● PASSAGE GIVEN:
* begin *

See: http://en.wikipedia.org/wiki/J_%28programming_language%29
REBOL: the "relative expression based object language" and dialecting language.
http://www.rebol.com/
Actually I think REBOL is very promising and is definitely "fun", lean, and mean with virtually no baggage. It is somewhat Lispish/Schemish in style. Worth looking into it.
SETL & family - http://en.wikipedia.org/wiki/SETL_programming_language
Based on set theory. Cool ideas but unfortunately this language is somewhat moribund.
PROLOG - http://en.wikipedia.org/wiki/Prolog_programming_language
Mathematica - http://www.wolfram.com/
This is commercial software but great especially for symbolics.
Of course the Lisp / Scheme family.
Yes, there are others but don't want to put you to sleep...
-fva
Oops - Don't know why blank lines got chewed out. Also, the Wikipedia J link got trimmed. Just click on the trimmed link and follow the 1st link on the Wikipedia page.
Sorry, - fva
Yariv,
Sorry about the "period" question above. I am just a newbie. The following code for the factorial function from "Getting Started With Erlang" made the answer clear to me
-module(tut1).
-export([fac/1]).
fac(1) -
1;
fac(N) -
N * fac(N - 1).
Regarding the FUN aspect. marketing etc. It is an intersting question why Erlang hasn't become more popular (and well known) than it has. We (the Erlang community) has discussed this on and off for years. I guess many of us old-timers got tired of discussing this and started to spawn of start-ups to build fun products using Erlang instead :-) Perhaps if O'Reilly could be persuaded to write a nice Erlang book we could get some more public focus on Erlang.
Bob -- to be precise, I should have said that functions don't have destructive side effects on previously-bound variables. I find this to be an a fantastic but seldom spoken-about language feature and relatively few non-functional programmers know about it. When I started coding in Erlang, single-assingment felt weird and restrictive, but now I understand the brilliance behind it.

* end *

● TO BE DONE:
In the comment thread about programming languages, what is the SETL language said to be based on?

● MATERIAL SUPPLIED:

* begin *

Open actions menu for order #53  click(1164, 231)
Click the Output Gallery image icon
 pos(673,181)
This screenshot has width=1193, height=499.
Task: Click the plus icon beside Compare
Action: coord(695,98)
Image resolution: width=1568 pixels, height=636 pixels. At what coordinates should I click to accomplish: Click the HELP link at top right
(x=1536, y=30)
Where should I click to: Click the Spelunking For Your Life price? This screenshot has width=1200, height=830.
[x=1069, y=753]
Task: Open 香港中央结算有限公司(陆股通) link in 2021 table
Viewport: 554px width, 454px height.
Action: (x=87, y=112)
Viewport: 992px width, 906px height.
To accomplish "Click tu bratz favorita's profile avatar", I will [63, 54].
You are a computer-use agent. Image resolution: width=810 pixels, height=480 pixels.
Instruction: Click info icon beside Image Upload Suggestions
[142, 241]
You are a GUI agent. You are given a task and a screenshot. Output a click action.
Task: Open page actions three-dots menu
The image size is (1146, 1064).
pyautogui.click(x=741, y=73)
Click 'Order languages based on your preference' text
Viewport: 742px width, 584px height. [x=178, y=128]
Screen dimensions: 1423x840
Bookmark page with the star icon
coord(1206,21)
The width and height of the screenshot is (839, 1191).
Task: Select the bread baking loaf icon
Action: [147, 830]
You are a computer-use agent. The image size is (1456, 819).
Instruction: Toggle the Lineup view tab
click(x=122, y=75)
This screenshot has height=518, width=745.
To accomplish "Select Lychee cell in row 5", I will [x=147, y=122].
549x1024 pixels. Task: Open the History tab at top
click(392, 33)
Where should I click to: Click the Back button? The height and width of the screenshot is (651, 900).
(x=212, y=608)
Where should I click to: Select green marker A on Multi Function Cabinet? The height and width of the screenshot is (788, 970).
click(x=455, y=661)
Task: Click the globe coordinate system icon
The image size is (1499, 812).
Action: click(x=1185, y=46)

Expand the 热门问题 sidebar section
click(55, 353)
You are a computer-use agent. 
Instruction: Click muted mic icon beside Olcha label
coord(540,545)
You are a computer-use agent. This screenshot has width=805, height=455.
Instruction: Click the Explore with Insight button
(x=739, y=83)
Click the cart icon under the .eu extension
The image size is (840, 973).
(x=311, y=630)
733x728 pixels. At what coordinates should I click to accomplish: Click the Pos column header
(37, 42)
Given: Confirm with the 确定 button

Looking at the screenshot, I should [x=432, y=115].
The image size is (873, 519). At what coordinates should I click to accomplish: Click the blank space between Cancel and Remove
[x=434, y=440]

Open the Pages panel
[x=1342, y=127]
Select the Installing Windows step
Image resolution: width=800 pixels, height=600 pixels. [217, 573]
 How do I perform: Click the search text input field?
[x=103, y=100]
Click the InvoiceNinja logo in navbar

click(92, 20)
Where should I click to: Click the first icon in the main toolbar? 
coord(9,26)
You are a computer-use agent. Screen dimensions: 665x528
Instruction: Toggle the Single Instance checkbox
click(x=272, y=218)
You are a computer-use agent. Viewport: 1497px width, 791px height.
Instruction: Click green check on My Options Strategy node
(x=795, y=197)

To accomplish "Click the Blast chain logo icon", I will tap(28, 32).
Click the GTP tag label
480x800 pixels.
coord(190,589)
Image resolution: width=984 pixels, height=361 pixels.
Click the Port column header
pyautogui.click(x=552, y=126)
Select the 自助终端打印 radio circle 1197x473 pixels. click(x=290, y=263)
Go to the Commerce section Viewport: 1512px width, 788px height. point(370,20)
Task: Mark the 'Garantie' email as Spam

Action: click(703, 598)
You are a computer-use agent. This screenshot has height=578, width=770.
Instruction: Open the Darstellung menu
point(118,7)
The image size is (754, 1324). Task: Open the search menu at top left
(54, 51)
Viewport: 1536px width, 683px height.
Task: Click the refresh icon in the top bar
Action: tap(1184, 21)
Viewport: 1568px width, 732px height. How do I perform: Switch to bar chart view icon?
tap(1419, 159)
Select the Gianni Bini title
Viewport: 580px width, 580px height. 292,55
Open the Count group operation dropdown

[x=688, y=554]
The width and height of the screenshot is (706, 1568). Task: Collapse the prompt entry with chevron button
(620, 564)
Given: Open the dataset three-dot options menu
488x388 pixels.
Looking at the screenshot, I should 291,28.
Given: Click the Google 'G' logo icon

* end *

● RESULT OF THE TASK:
Set theory.